=== Begin Enclosure ===
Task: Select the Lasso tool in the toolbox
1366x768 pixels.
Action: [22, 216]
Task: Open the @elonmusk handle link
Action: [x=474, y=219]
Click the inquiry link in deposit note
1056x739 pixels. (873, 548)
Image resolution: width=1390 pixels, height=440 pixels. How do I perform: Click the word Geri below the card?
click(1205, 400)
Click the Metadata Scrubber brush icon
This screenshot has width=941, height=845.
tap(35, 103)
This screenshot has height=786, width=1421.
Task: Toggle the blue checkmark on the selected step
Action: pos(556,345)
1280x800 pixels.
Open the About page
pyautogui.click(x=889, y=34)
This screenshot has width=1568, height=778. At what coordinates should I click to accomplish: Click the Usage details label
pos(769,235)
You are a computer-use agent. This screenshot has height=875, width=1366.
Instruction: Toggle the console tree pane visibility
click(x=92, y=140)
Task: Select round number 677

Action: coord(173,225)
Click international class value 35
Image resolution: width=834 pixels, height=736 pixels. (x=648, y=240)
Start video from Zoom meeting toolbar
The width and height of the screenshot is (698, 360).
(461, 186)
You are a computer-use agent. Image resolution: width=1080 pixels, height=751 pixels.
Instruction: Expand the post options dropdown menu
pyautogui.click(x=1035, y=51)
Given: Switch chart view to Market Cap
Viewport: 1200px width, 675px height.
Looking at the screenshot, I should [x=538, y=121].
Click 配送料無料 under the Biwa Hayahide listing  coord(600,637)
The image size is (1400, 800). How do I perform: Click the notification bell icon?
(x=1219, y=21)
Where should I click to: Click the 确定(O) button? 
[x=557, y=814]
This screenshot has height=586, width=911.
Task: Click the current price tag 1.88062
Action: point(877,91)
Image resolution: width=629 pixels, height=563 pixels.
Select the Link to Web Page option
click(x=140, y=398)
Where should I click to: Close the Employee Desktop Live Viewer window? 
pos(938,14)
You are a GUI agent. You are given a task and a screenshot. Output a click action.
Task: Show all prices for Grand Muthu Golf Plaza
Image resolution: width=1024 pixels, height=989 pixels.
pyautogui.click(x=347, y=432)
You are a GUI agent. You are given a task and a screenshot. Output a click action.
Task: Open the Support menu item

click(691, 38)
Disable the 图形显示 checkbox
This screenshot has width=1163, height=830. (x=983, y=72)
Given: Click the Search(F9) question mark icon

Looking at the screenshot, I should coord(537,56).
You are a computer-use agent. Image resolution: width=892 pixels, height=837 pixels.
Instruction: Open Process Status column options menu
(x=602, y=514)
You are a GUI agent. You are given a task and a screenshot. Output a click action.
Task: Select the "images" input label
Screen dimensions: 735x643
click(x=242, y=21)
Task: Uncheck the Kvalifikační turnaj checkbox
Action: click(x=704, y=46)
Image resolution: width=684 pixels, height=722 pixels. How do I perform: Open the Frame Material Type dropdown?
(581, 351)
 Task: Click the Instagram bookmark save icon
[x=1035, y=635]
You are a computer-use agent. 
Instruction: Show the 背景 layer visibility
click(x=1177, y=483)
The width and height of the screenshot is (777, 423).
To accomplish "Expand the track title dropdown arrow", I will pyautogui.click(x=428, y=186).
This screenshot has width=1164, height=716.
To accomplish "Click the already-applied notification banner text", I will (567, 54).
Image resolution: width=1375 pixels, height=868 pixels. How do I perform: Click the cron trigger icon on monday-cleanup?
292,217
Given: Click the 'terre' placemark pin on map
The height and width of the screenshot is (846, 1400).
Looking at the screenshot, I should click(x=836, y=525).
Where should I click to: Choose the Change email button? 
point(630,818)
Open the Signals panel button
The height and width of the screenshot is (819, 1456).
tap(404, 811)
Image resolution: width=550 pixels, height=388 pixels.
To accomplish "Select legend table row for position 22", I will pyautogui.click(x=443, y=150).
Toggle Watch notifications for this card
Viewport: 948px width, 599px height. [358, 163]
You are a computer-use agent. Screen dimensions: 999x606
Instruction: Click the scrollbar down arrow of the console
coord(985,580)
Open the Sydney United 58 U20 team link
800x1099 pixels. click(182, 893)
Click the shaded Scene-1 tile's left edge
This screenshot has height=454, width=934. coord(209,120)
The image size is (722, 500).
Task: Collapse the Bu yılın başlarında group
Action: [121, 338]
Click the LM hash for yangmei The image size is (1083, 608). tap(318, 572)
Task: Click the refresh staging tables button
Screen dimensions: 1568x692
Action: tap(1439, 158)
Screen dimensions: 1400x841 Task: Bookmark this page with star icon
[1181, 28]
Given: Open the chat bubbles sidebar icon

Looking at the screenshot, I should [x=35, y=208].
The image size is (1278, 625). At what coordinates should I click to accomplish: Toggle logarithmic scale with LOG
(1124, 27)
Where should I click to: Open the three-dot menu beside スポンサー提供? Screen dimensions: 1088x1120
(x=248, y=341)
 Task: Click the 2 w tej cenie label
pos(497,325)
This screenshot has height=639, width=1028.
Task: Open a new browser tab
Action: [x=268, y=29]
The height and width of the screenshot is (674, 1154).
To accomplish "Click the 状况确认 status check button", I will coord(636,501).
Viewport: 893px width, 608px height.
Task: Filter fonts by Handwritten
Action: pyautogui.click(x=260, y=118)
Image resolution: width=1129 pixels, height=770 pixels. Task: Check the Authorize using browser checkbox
=== End Enclosure ===
**Exercise details:**
Show every line above in which the word "computer" is found.

**Solution to this problem:**
You are a computer-use agent. This screenshot has height=875, width=1366.
You are a computer-use agent. Image resolution: width=1080 pixels, height=751 pixels.
You are a computer-use agent. Image resolution: width=892 pixels, height=837 pixels.
You are a computer-use agent. 
You are a computer-use agent. Screen dimensions: 999x606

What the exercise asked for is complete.